01 April 2023

1 April 12023

  1 April 12023 is April Fools’ Day, celebrated by telling lies to try to get people to do foolish things. As G. K. Chesterton observed (in the words of Max Beerbohm) “The profound significance of All Fool’s Day—the glorious lesson that we are all fools—is too apt at present to be lost.” Certainly it’s lost on me—nothing about the holiday makes any damn sense. At least it only comes once a year. Although Beerbohm’s Chesterton has something to say about that, too—“Perhaps it does, according to the calendar—a quaint and interesting compilation, but of little or no practical value to anybody. It is not the calendar, but the Spirit of Man that regulates the recurrence of feasts and fasts.” Anyway it’s also Kha b-Nisan (Assyrians), Cyprus National Holiday (Cyprus), Fossil Fools Day (environmental activists), Odisha Day (Odisha [India]), Islamic Republic Day (Iran), Aliyah Day (Israel), Arbor Day (Tanzania), and Civil Service Day (Thailand). In numerical terms it’s JD 2460036 (Astronomical), 23 Paremhat 1739 (Coptic), 23 Megabit 2015 (Ethiopian), 1 April 2023 (Gregorian), 11 Nisan 5783 (Hebrew), 12 Caitra 1945 (Indian), 11 Ramadan 1444 (Islamic), 19 March 2023 (Julian), and 13 Farvardin 1402 (Persian). And it’s Anne McCaffrey’s birthday (born 11926). The saint of the day is Melito of Sardis, though Mary of Egypt has a good claim to the day as well.
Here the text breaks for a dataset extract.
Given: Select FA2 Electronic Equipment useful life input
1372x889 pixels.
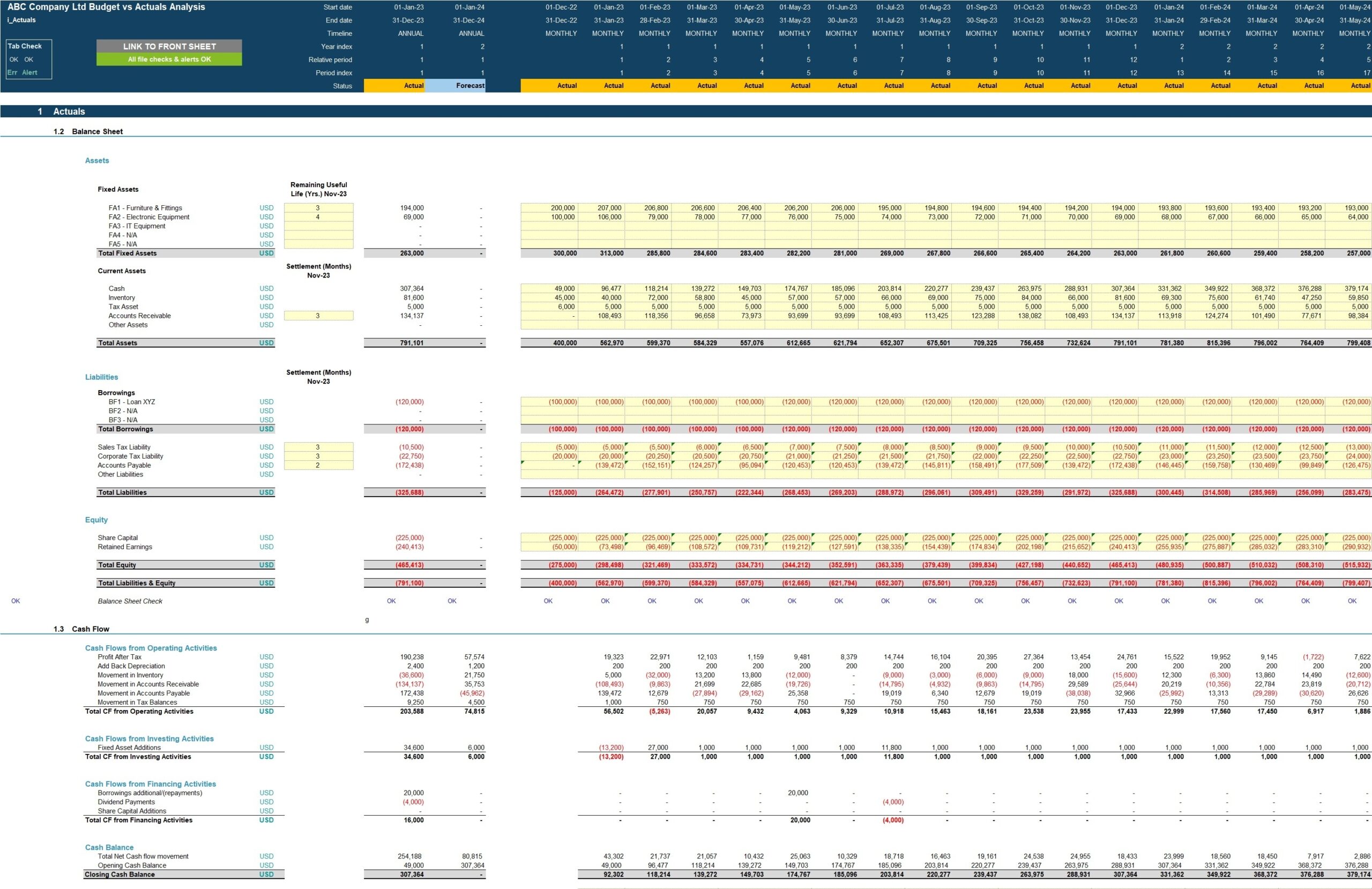Looking at the screenshot, I should click(x=318, y=218).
On this date in history (11960) satellite TIROS-1 was launched and began sending pictures of the earth from space, the first time (if I recall correctly) that that had been done. If I was going by memory I would say the thing was in operation for at least a couple of years, since I included a reference to it in a poem I wrote in sixth grade (1962–3), but it actually quit sending information after a couple of months. As far as I know it’s still in orbit, though, so that’s something. Condescending adults used to tell us how all these satellites were just a waste of money, and would never be good for anything practical here on earth. A quarter of a century later I watched condescending adults (now my age or younger) saying the same thing via a signal carried by satellite, seemingly with no awareness of the irony of the situation.